No tenemos la representación mental del no, de la nada, del vacío, del nunca. Pensar es lo opuesto a la nada, es siempre algo. ¿Como pensar la ausencia si llevamos incorporados a nuestros muertos más cercanos que nos hablan desde adentro de nosotros? Es tan inasible la muerte que los primeros tiempos esperamos que vuelvan a llamar o a aparecerse como hacían antes, como si se hubieran ido de viaje y pudieran volver en cualquier momento. 

Para que el proceso de duelo empiece por donde tiene que empezar, hace falta tener la evidencia de que la muerte efectivamente sucedió. Solo el cuerpo muerto nos la da. Los que tenemos un desaparecido en nuestra familia sabemos de qué modo la ausencia del cuerpo afecta nuestra convicción de que esté muerto. Si ya es difícil hacerse a la idea de la muerte de alguien en condiciones normales, al no tener la evidencia positiva de que ocurrió, nuestro cerebro se resiste a creerlo. Un muerto sin cuerpo que lo documente, no está del todo muerto. Tampoco está del todo vivo. Es como un fantasma, un aparecido, un des-aparecido. Nunca lo vimos muerto, siempre esperamos que vuelva.

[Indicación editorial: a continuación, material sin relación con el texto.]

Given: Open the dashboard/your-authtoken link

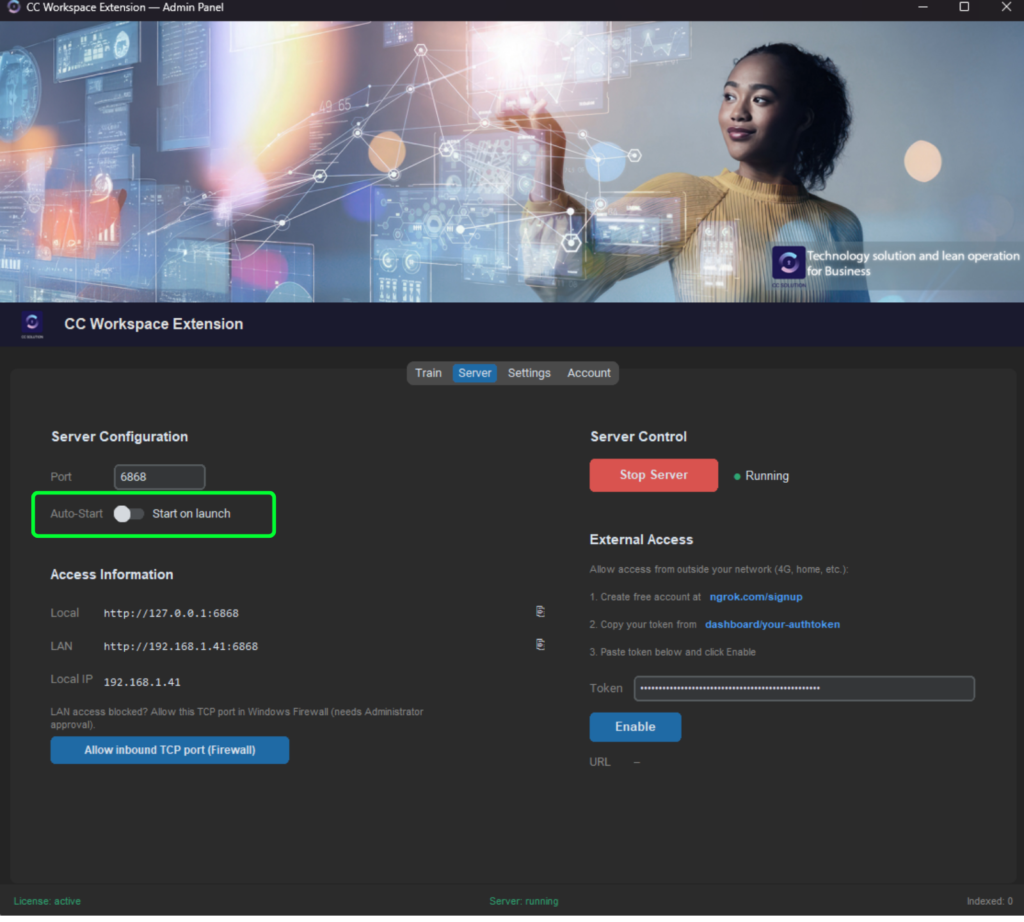Looking at the screenshot, I should click(772, 625).
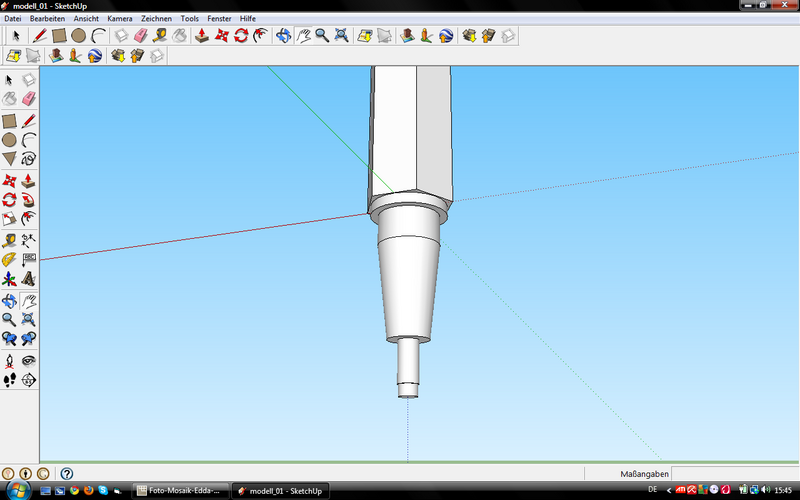Viewport: 800px width, 500px height.
Task: Select the Walk footprints tool
Action: click(x=9, y=380)
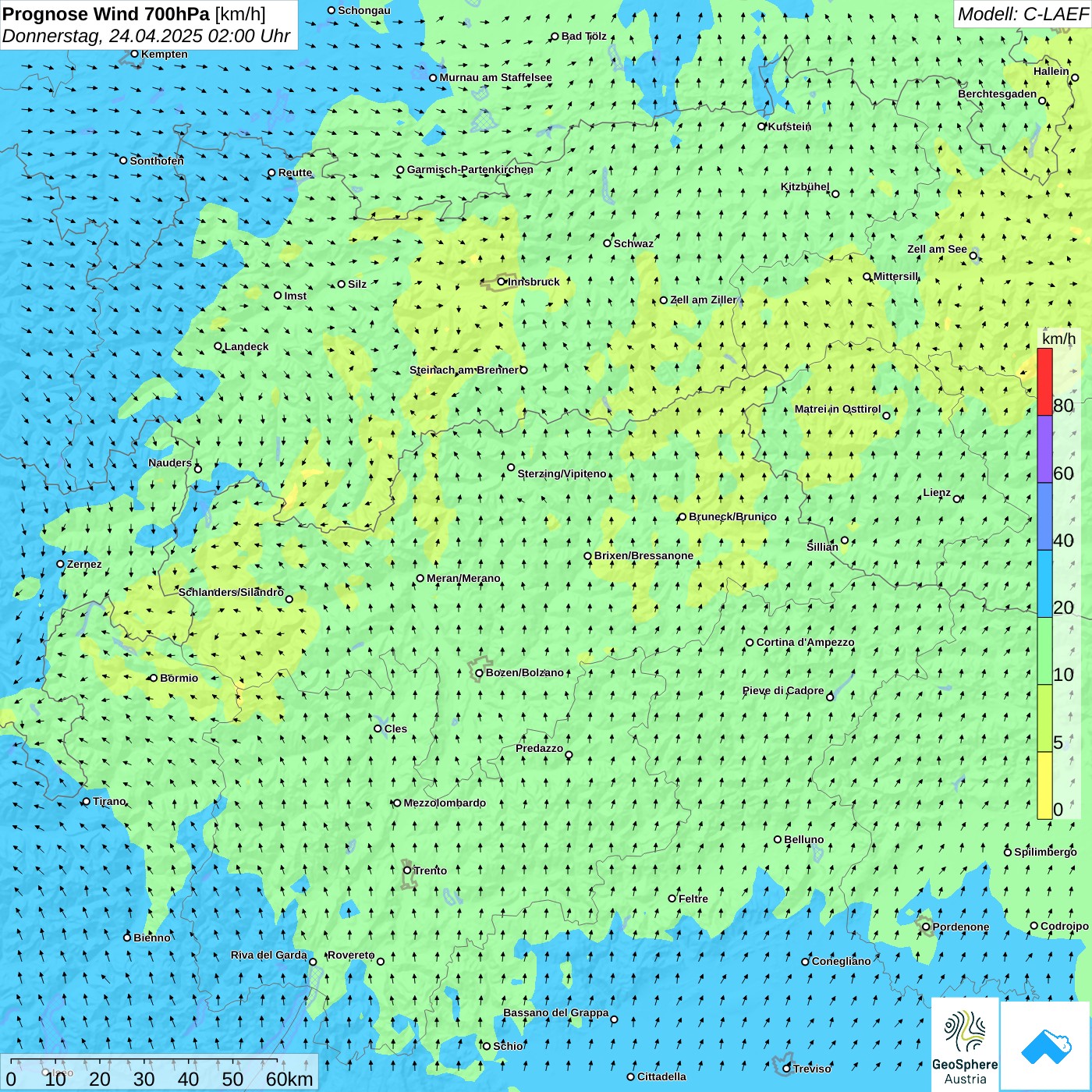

Los protocolos de seguridad y protección en esta epidemia nos excluyen del ritual de la muerte. Una vez internado, el enfermo es aislado y su familia le es mutilada, nunca más se ven. Si llega a morir nadie tiene acceso al sitio donde está, su cuerpo se queda aislado y sellado dentro de una bolsa sin que nadie de la familia lo haya visto. ¿Cómo reinventar el ritual del entierro cuando no se tiene la certeza de que en el cajón yace quien se supone que yace? Al dolor de la muerte, a la imposibilidad de hacer un velatorio que permita procesar los primeros momentos del shock de la pérdida, se suma el hecho de no tener la evidencia de que tal muerte fue porque nunca se vio el cuerpo. Ver para creer.

Recuerdo una escena de Kadish, film de Bernardo Kononovich, en la que un descendiente de un judío asesinado en el Holocausto, pide en el Museo del Holocausto de Yad Vashem, en Jerusalém, la hoja de testimonio que indica que su antepasado murió. Cuando se lo entregan pide permiso para salir al pasillo y llevarse el papel. Le preguntan para qué y dice “porque ésta es la única evidencia de que murió, con este documento puedo decir Kadish” la plegaria judía que solo se puede decir si hay un cuerpo. 

Tomando esa idea, tal vez un sucedáneo del cuerpo pudiera ser la fotocopia del certificado de defunción. Así, en el momento del entierro, sea del cuerpo herméticamente embolsado o de la caja con las cenizas, se puede agregar una fotocopia de ese certificado como evidencia material. Sin el cuerpo documentando la identidad, el documento en papel lo será. 

La noción de la muerte es elusiva, inconcebible. ¿Cómo aceptarla sin haber tenido la evidencia de que sucedió? Para comenzar a transitar el proceso de duelo, es preciso tener la certeza de que el enterrado o quemado que no se pudo ver es quien se supone que es. Ello no atenuará el dolor y la tristeza pero hará posible que se transite el proceso natural del duelo y  que el flujo de la vida continúe.